# Time of year to sow ornamental grass seed



## SLCKyle

Thanks in advance to anyone who has advice on this topic.

I am planning to sow Purple Threeawn along a narrow strip adjacent to a walkway and am looking for advice on what time of year to sow the seeds. There isn't a whole lot of information online about this particular seed so I'm hoping some of you have experience with this.

I live in zone 7 (Salt Lake City) and would prefer to sow right now so the seeds can germinate as soon as it warms up. But I just want to make sure that's a wise plan--or do I need to wait until last frost?

Thanks again.


----------



## Wiley

SLCKyle said:


> Thanks in advance to anyone who has advice on this topic.
> 
> I am planning to sow Purple Threeawn along a narrow strip adjacent to a walkway and am looking for advice on what time of year to sow the seeds. There isn't a whole lot of information online about this particular seed so I'm hoping some of you have experience with this.
> 
> I live in zone 7 (Salt Lake City) and would prefer to sow right now so the seeds can germinate as soon as it warms up. But I just want to make sure that's a wise plan--or do I need to wait until last frost?
> 
> Thanks again.


Purple Threeawn is a warm season grass that would be best planted when soil temp averages reach 65+ in the spring. You could try and start the seeds indoors this winter in trays with grow lights. I don't know if a winter dormant seeing is appropriate or not?


----------

**REQUIRED TASK A:** In the thread on sowing ornamental grass seed, why does Wiley recommend waiting to plant Purple Threeawn until spring soil temperatures average 65 or higher? Answer in one to three sentences.
The forum thread and the records that come after it are unrelated to each other.

**DATA RECORDS:**
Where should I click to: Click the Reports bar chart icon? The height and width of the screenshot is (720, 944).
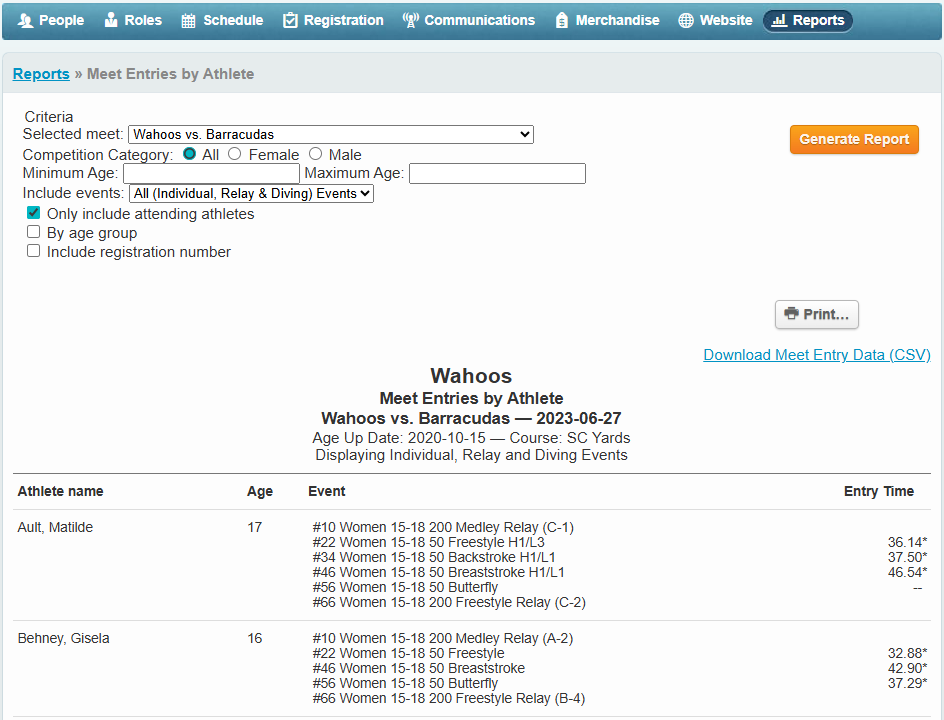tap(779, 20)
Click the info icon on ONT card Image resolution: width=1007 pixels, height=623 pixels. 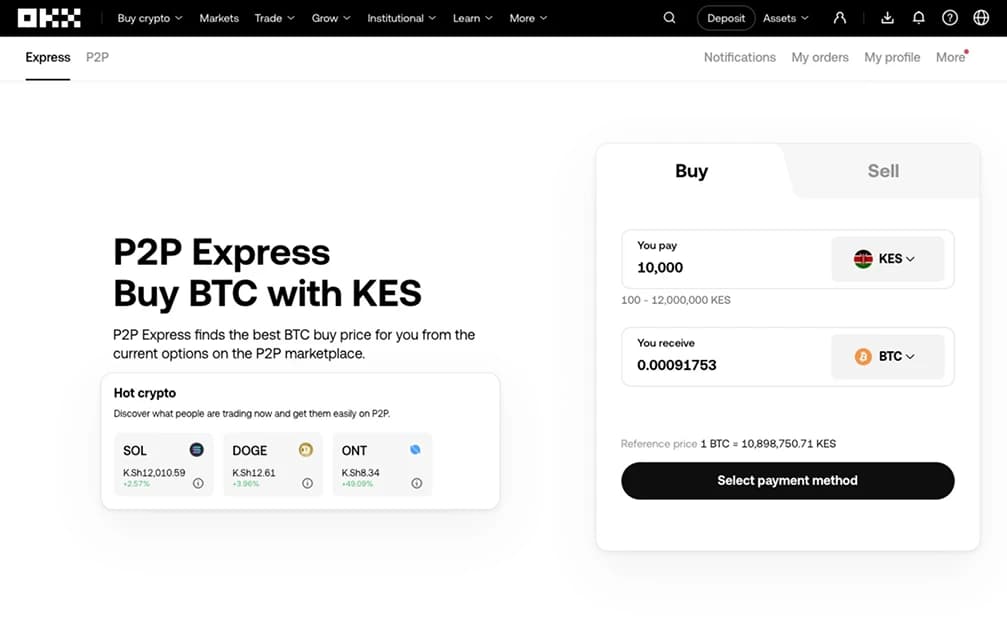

---

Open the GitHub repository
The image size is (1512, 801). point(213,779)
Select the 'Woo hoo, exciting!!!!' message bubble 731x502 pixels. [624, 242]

---

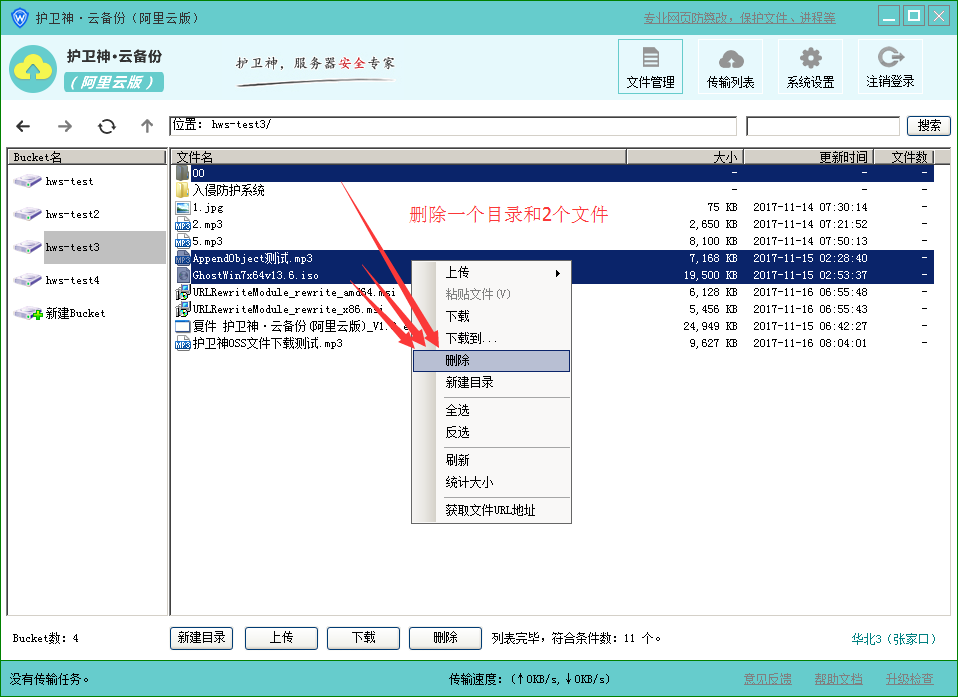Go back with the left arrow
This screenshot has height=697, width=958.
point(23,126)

**REQUIRED TASK B:** Give the lines of the records from the line with "Where should I" to the line with "Click the info" as a numbered list, skipping any blank lines and leaving out the pictures.

**CORRECT RESPONSE A:** Wiley recommends waiting because Purple Threeawn is a warm season grass. For that reason, it is best planted once average soil temperatures reach 65 or higher in the spring.

**CORRECT RESPONSE B:**
1. Where should I click to: Click the Reports bar chart icon? The height and width of the screenshot is (720, 944).
2. tap(779, 20)
3. Click the info icon on ONT card Image resolution: width=1007 pixels, height=623 pixels. 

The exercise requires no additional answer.